Olympiodorus was at the same time undertaking the task of forming a Peripatetic school in Alexandria, in opposition to the new Platonism, and he has left some of the fruits of his labour in his Commentaries on Aristotle. But the Peripatetic philosophy was no longer attractive to the pagans, though after the fall of the catechetical school it had a strong following of Christian disciples. Olympiodorus also wrote a history, but it has long since been lost, with other works of a second-rate merit. He was a native of the Thebaid, and travelled over his country. He described the Great Oasis as still a highly cultivated spot, where the husbandman watered his fields every third day in summer, and every fifth day in winter, from wells of two and three hundred feet in depth, and thereby raised two crops of barley, and often three of millet, in a year. Olympiodorus also travelled beyond Syene into Nubia, with some danger from the Blemmyes, but he was not able to see the emerald mines, which were worked on Mount Smaragdus in the Arabian desert between Koptos and Berenice, and which seem to have been the chief object of his journey.
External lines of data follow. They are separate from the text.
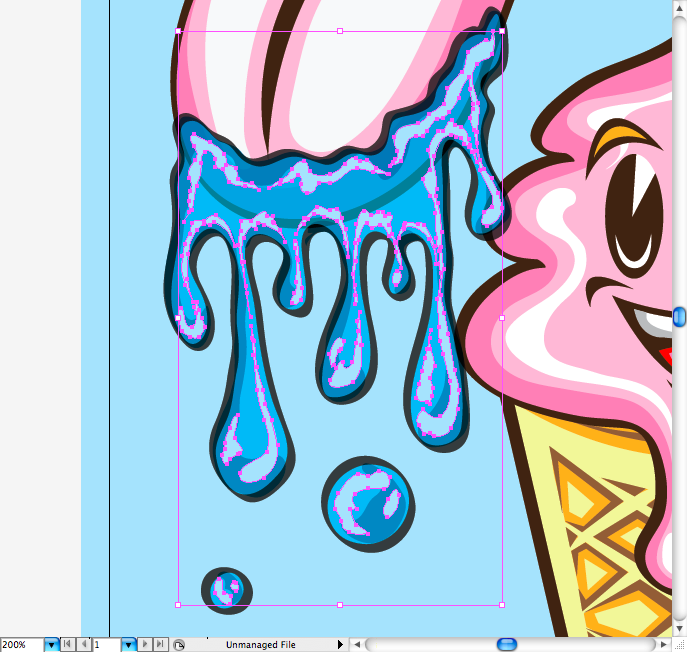The image size is (687, 652).
Task: Click the middle-left bounding box handle
Action: pyautogui.click(x=179, y=318)
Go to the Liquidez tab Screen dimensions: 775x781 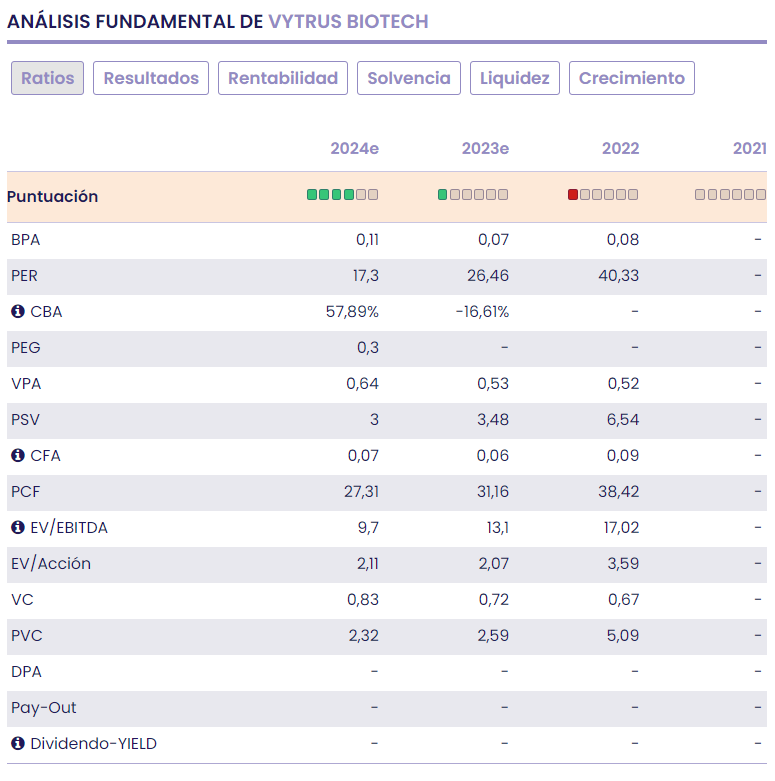click(x=515, y=78)
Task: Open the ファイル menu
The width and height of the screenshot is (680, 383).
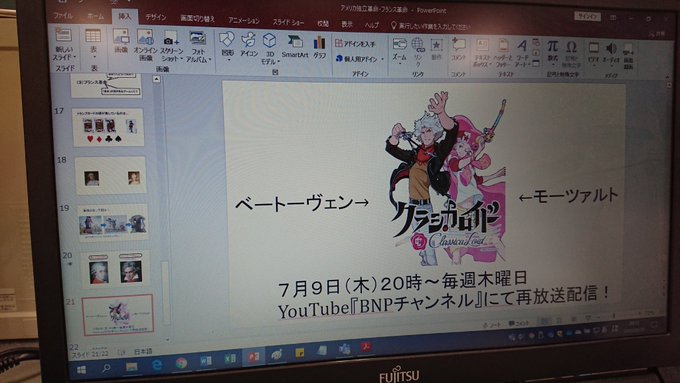Action: [63, 16]
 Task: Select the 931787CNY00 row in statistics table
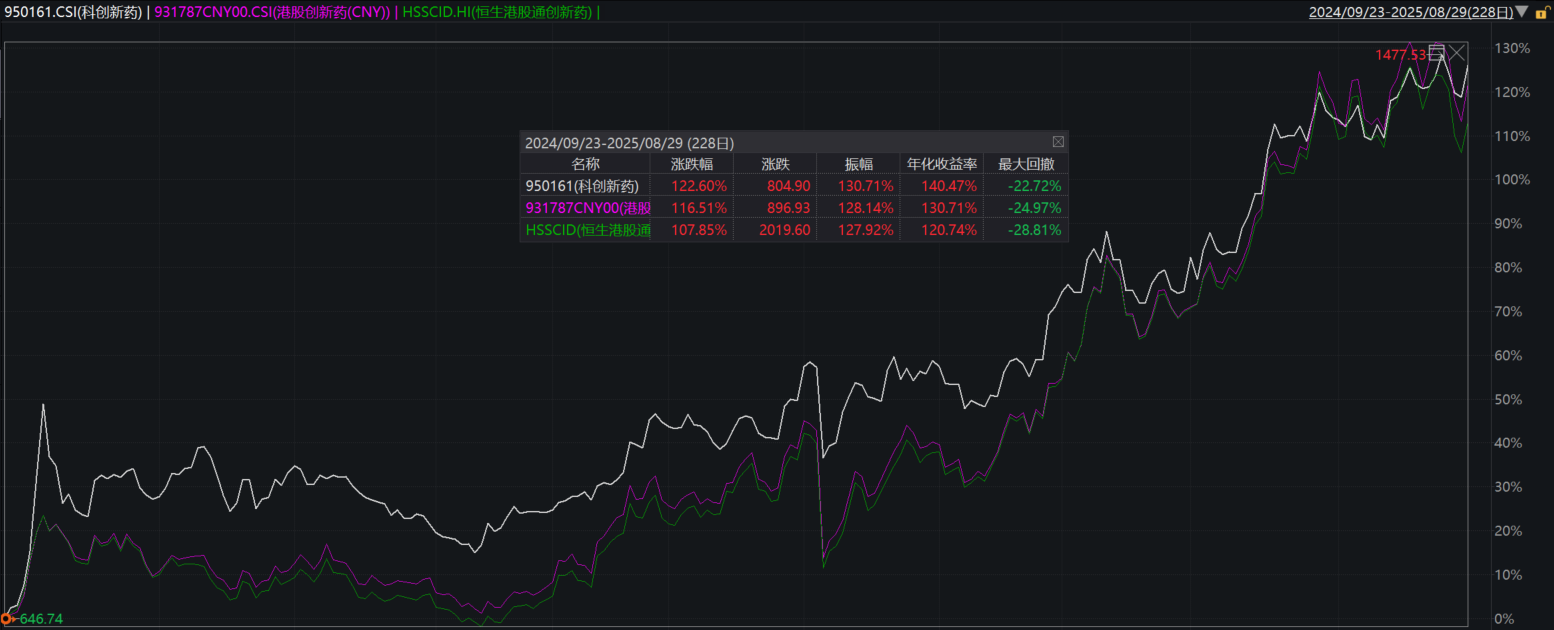(587, 208)
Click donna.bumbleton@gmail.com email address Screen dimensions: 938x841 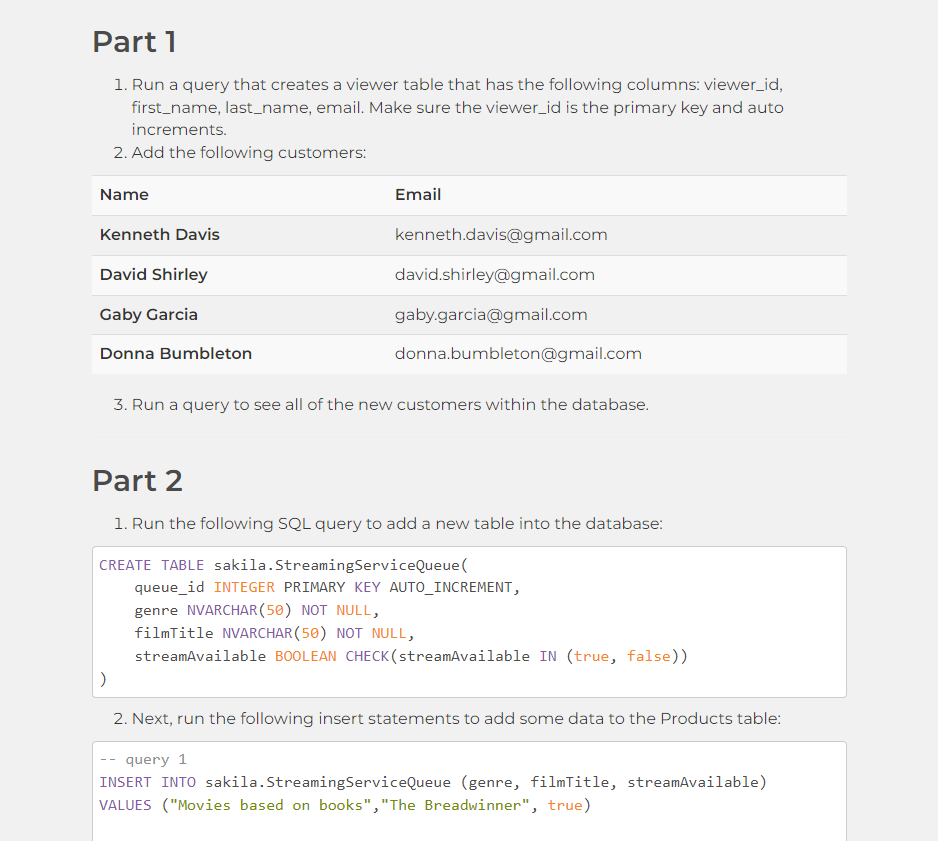point(518,354)
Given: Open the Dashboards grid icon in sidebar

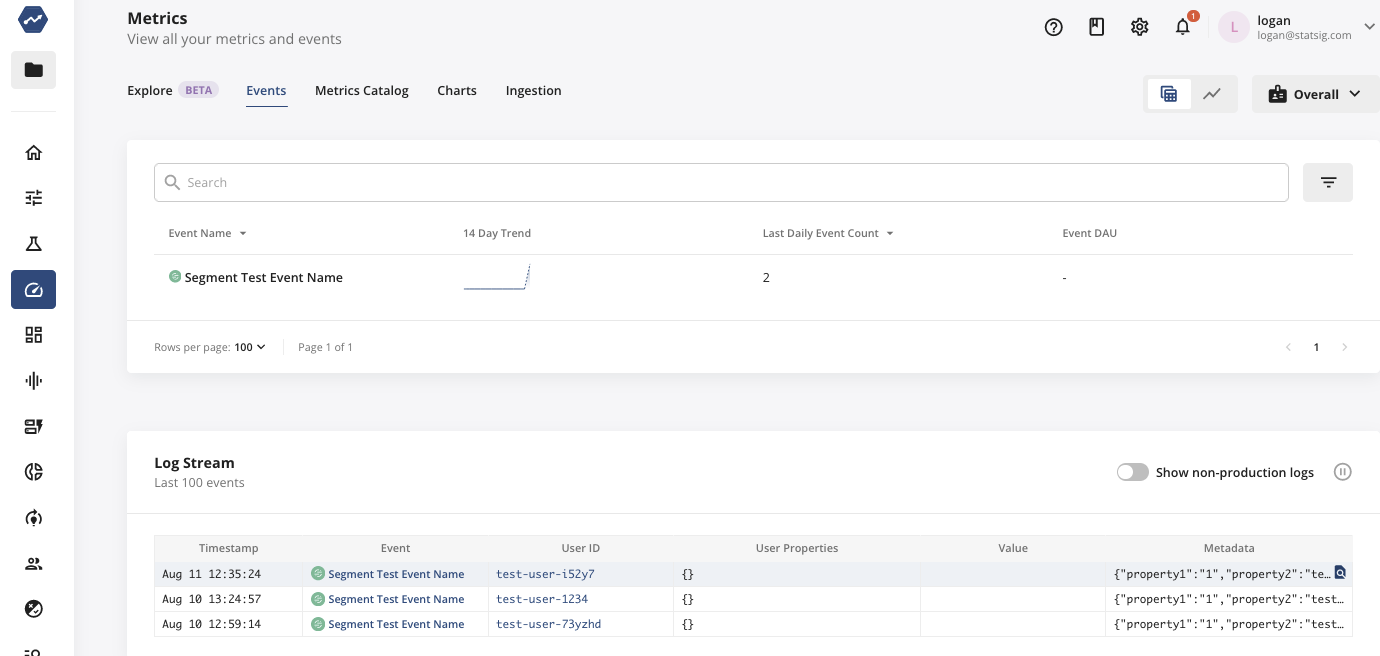Looking at the screenshot, I should pos(33,334).
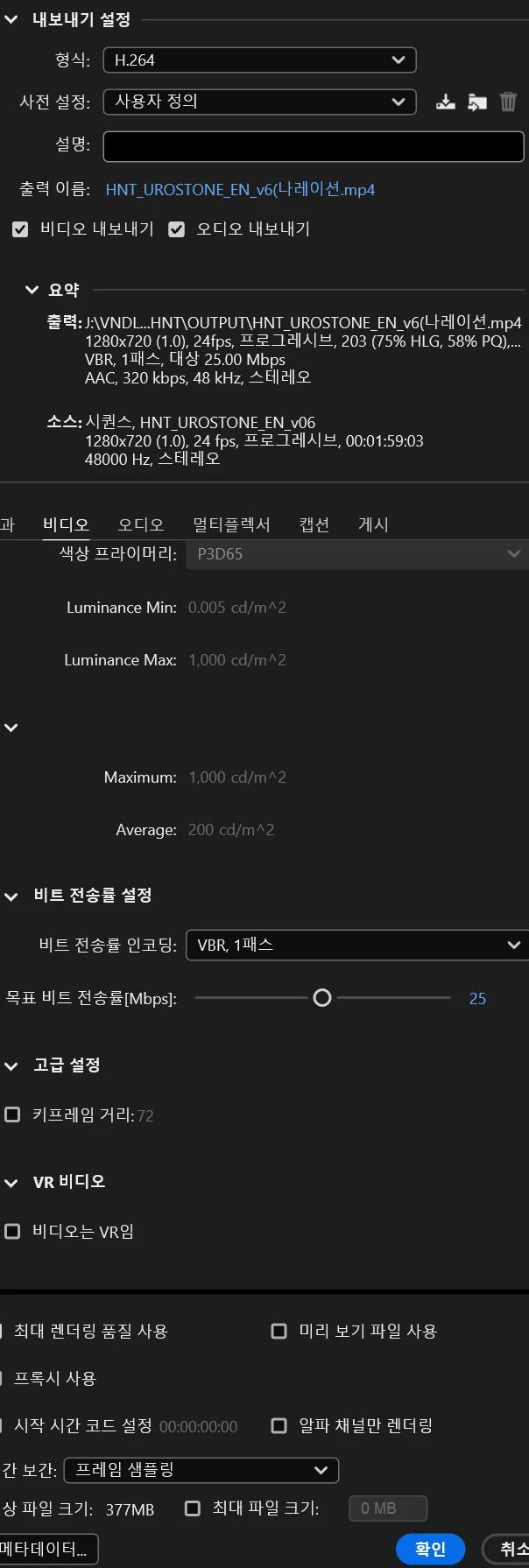Collapse the 내보내기 설정 section

[11, 20]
Proclus came to Alexandria about the end of this reign, and studied many years under Olympiodorus, but not to the neglect of the platonic philosophy, of which he afterwards became such a distinguished ornament and support. The other Alexandrians under whom Proclus studied were Hero, the mathematician, a devout and religious pagan, Leonas, the rhetorician, who introduced him to all the chief men of learning, and Orion, the grammarian, who boasted of his descent from the race of Theban priests. Thus the pagans still held up their heads in the schools. Nor were the ceremonies of their religion, though unlawful, wholly stopped. In the twenty-eighth year of this reign, when the people were assembled in a theatre at Alexandria to celebrate the midnight festival of the Nile, a sacrifice which had been forbidden by Constantine and the council of Nicsea, the building fell beneath the weight of the crowd, and upwards of five hundred persons were killed by the fall.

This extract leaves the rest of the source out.